Workspace 3 is horizontally split with first a window with instance 'chromium' (an X window), then a window titled 'IntelliJ' and then a v-split container with first slack, then microsoft teams.

Usage

  WindowWrapper [option]... [configfile]

If no configfile is given, WindowArranger reads the configuration from standard input.

Options

    -dump string
    -wait uint
Dump

WindowArranger works by transforming the configuration into a bash script file containing mostly swaymsg commands, and then run it.

Rather than running the generated script, WindowArranger can write it to stdout or a file. Use the dump option to do that:

WindowArranger -dump arrangescript.sh configfile

or

WindowArranger -dump - configfile

The former variant will write to file arrangescript.sh, the latter to stdout.

Wait

With the wait option you can instruct WindowArranger to wait until the windows you want to arrange are present. Say you have a criteria title=Window1 in your configuration, then WindowArranger will wait until a window titled 'Window1' is present. So with:

WindowArranger -wait 20 configfile

WindowArranger will wait up to 20 seconds for all criteria in the configuration to find a match.

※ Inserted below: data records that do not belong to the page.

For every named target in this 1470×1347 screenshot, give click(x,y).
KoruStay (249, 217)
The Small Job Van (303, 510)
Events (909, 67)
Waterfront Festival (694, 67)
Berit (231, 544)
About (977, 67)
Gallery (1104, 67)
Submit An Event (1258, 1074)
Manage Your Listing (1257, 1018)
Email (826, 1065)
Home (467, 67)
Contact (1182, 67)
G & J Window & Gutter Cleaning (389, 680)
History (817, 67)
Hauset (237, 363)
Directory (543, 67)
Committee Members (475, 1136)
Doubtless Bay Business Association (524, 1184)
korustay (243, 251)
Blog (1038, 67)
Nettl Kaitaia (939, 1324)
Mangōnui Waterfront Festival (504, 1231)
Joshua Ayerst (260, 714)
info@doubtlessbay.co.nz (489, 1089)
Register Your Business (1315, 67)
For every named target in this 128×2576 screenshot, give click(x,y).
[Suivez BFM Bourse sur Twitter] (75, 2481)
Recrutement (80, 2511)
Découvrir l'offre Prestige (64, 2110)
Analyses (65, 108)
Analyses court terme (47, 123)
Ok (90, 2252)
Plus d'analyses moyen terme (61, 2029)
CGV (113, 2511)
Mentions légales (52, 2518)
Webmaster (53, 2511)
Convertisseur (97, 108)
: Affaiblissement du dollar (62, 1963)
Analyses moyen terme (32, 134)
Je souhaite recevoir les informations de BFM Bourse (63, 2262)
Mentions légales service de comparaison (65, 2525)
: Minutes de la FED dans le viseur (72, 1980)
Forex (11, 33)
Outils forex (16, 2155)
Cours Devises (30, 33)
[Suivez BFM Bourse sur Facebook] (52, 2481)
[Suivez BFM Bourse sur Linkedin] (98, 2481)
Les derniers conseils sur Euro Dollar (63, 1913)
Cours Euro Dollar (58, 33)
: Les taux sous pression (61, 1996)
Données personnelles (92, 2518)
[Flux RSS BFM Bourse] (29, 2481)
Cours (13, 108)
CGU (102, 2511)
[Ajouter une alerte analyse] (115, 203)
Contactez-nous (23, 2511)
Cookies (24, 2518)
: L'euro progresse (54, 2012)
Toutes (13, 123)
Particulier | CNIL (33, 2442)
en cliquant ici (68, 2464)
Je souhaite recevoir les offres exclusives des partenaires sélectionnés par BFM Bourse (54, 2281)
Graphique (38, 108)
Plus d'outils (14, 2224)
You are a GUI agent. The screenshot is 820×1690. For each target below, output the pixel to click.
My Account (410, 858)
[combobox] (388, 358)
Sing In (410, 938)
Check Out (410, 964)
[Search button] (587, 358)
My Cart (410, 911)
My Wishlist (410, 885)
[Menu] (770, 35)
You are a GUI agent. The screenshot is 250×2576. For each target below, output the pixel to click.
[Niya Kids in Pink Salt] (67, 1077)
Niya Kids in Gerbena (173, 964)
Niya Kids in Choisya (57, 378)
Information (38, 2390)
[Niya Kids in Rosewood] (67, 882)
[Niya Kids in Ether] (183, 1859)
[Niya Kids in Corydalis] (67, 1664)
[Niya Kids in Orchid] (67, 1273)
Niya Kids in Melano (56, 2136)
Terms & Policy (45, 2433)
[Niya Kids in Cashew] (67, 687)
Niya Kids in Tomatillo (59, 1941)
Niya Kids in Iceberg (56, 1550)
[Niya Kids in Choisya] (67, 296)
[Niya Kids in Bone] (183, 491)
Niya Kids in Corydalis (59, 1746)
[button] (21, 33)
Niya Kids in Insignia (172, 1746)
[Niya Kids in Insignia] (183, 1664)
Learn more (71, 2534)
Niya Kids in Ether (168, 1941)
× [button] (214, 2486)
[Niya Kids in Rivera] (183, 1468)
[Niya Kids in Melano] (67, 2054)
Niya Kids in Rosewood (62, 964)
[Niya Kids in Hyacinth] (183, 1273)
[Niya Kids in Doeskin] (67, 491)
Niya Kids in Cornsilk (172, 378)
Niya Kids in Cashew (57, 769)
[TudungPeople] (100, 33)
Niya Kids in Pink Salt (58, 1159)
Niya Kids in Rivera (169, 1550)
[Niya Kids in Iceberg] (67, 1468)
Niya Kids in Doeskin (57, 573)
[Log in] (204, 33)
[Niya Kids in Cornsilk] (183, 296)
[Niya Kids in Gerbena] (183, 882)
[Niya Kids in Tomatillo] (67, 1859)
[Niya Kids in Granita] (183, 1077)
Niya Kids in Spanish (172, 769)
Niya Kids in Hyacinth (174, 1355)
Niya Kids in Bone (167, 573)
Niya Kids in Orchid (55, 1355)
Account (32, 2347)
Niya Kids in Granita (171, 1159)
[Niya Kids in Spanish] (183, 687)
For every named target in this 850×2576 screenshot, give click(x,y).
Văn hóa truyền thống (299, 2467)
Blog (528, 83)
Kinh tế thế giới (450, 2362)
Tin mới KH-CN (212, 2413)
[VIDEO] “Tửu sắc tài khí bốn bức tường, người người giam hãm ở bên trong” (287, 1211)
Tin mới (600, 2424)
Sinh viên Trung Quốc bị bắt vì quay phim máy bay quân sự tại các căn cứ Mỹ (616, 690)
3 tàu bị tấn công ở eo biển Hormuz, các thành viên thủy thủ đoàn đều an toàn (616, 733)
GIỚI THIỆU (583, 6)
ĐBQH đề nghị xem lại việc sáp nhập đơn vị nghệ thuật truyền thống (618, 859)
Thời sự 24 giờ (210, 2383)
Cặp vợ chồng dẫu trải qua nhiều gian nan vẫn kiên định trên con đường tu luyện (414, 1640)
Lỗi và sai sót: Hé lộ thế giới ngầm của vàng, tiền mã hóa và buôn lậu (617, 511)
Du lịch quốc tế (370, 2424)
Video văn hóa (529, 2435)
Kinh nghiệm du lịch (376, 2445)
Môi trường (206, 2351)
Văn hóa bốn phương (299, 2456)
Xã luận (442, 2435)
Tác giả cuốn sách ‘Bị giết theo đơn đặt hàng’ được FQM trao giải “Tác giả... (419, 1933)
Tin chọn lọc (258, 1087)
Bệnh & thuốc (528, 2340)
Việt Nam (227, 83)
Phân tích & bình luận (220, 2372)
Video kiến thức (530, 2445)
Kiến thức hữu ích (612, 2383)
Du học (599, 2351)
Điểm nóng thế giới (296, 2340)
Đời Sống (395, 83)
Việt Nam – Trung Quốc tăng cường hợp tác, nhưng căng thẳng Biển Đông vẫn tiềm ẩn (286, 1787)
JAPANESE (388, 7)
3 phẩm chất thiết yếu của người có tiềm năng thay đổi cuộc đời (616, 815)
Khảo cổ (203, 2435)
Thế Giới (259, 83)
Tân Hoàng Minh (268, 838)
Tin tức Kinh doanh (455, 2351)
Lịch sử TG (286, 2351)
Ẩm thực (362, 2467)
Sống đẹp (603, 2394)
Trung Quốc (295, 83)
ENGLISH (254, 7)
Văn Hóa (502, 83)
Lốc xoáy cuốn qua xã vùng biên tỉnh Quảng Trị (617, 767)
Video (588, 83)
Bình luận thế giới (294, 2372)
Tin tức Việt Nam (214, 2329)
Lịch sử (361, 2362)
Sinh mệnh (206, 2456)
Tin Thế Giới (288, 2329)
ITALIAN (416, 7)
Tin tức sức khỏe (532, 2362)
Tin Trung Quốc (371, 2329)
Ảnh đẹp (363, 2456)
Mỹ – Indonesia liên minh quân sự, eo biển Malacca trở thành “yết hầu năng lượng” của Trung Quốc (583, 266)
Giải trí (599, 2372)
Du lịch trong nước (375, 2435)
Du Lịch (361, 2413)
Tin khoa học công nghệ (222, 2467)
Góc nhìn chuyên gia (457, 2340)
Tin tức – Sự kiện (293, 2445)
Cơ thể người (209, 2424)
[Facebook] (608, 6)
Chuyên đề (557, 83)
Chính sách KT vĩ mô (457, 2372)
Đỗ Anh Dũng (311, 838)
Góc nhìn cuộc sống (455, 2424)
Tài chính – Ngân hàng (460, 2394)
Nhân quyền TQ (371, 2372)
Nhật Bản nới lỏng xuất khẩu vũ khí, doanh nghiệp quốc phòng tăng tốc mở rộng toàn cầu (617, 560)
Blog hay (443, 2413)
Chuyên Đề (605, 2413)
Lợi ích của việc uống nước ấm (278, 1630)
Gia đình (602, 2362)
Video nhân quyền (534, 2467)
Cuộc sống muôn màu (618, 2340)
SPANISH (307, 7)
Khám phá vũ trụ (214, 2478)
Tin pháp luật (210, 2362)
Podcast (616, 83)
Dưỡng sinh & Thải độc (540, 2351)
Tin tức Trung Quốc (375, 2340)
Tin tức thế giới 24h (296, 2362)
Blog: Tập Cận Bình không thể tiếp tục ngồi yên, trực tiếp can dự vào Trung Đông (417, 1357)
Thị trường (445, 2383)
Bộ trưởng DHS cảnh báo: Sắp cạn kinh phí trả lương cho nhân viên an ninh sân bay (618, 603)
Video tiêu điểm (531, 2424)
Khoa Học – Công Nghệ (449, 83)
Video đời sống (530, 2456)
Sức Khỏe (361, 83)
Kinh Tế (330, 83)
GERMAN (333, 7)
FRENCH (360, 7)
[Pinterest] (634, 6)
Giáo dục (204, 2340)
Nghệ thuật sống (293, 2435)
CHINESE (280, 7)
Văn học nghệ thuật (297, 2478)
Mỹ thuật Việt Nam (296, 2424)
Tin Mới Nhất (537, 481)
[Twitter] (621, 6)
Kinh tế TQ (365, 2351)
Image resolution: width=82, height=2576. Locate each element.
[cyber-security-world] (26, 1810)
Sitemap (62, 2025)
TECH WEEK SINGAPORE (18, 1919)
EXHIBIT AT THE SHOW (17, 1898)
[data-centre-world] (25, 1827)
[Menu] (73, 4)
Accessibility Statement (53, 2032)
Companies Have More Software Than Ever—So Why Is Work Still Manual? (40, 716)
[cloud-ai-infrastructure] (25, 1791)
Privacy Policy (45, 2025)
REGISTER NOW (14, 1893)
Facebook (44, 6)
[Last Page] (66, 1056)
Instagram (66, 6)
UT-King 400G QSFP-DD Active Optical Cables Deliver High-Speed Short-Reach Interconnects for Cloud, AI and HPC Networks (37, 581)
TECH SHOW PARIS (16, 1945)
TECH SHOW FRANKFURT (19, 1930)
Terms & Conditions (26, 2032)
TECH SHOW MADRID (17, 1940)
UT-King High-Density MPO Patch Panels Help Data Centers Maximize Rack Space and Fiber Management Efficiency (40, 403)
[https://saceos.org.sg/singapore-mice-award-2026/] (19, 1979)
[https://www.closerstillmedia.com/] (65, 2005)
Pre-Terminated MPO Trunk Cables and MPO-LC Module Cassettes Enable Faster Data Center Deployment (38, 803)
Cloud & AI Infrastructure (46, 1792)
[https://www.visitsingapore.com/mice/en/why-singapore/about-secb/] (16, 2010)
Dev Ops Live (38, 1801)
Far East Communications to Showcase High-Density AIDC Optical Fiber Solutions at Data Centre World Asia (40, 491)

If the 20 seconds pass without all windows appearing, WindowArranger exits with a non-zero exit code.

Shebang

WindowArranger functions as an interpreter of config files, so you could also write your configfile with a shebang:

#!/usr/bin/env WindowArranger
eDP-1: H[V['title=Window1' 'title=Window2'] T['title=Window3' 'title=Window4']]

and run with just:

./configfile

Limitations

There are certain layouts that Sway does not seem to accept. For example

H[V[V['title=MyWindow']]

will become

H[V['title=MyWindow']

YMMV.

Surplus windows

Open windows that are not mentioned in the configuration will be left in a workspace named window_arranger_temp_workspace.